Make your own rice dumpling or Bak Chang this Dragon Boat Festival.
The Dragon Boat Festival is celebrated around the world. According to a popular theory, there was once a patriotic poet named Qu Yuan, whose loyalty and wisdom incurred the jealousy of the other officials in his court in the King of Chu in ancient China. These officials thus plot to remove him and they succeeded. He was exiled and committed suicide by drowning himself in the river of Miluo.
He was loved by the villagers and many rowed out in their long boats out to the river in an attempt to retrieve his body. The attempts were unsuccessful and the villagers were devastated. In an attempt to preserve the corpse of Qu Yuan, these villages make rice dumplings to feed the fishes in the river so that the fishes will leave Qu Yuan body intact. This is how Dragon Boat and Dumpling Festival came about.
Prepare these ingredients a day in advance. Soak 2 cups of glutinous rice in water overnight.
Soak shitake mushroom in water for 1 hour are more they are soft.
Bring out the store bought bamboo leaves and soak them in water to soften them.
Cut the 400 g of pork belly into bite size pieces about 1 inch by 1 inch. Marinate the pork belly, add ½ tsp of light soya sauce, 1 tsp of dark soya sauce, ½ tsp of salt, sugar, white pepper and oyster sauce and 1 tsp of five spice powder. Marinate this for 2 hours in the fridge.
Stir fry the pork belly with the shitake mushroom on low heat till they are brown and release an aromatic five spice flavour. Set aside the cooked pork belly and mushroom.
Prepare a frying pan with 3 tbsp of cooking oil or fried onion oil, drain the glutinous rice, and add 2 tbsp of dark soya sauce to colour. Stir fry till the glutinous rice is a little sticky and set aside to cool.
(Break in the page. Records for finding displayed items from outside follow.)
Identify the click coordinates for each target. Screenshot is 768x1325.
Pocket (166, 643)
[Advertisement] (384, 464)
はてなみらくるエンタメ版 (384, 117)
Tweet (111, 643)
Time to assemble the rice dumplings. Criss cross the leaf to form a cone and spoon some glutinous rice to and add in the meat salted egg yolk, soften green bean, mushroom, chestnut and cover the top with more glutinous rice. The rice dumpling will expand after cooking, so do not compress the fillings and tie it not overly tight.
Bring the top leave down to form a pyramid shape and secure with a twine or cotton thread.
Lower these into a pot of boiling water and cook on low heat for 45 mins. Hang these dumplings up and drain the water.
These can be eaten immediately or store in the fridge for up to 3 days. Enjoy your homemade Bak Chang.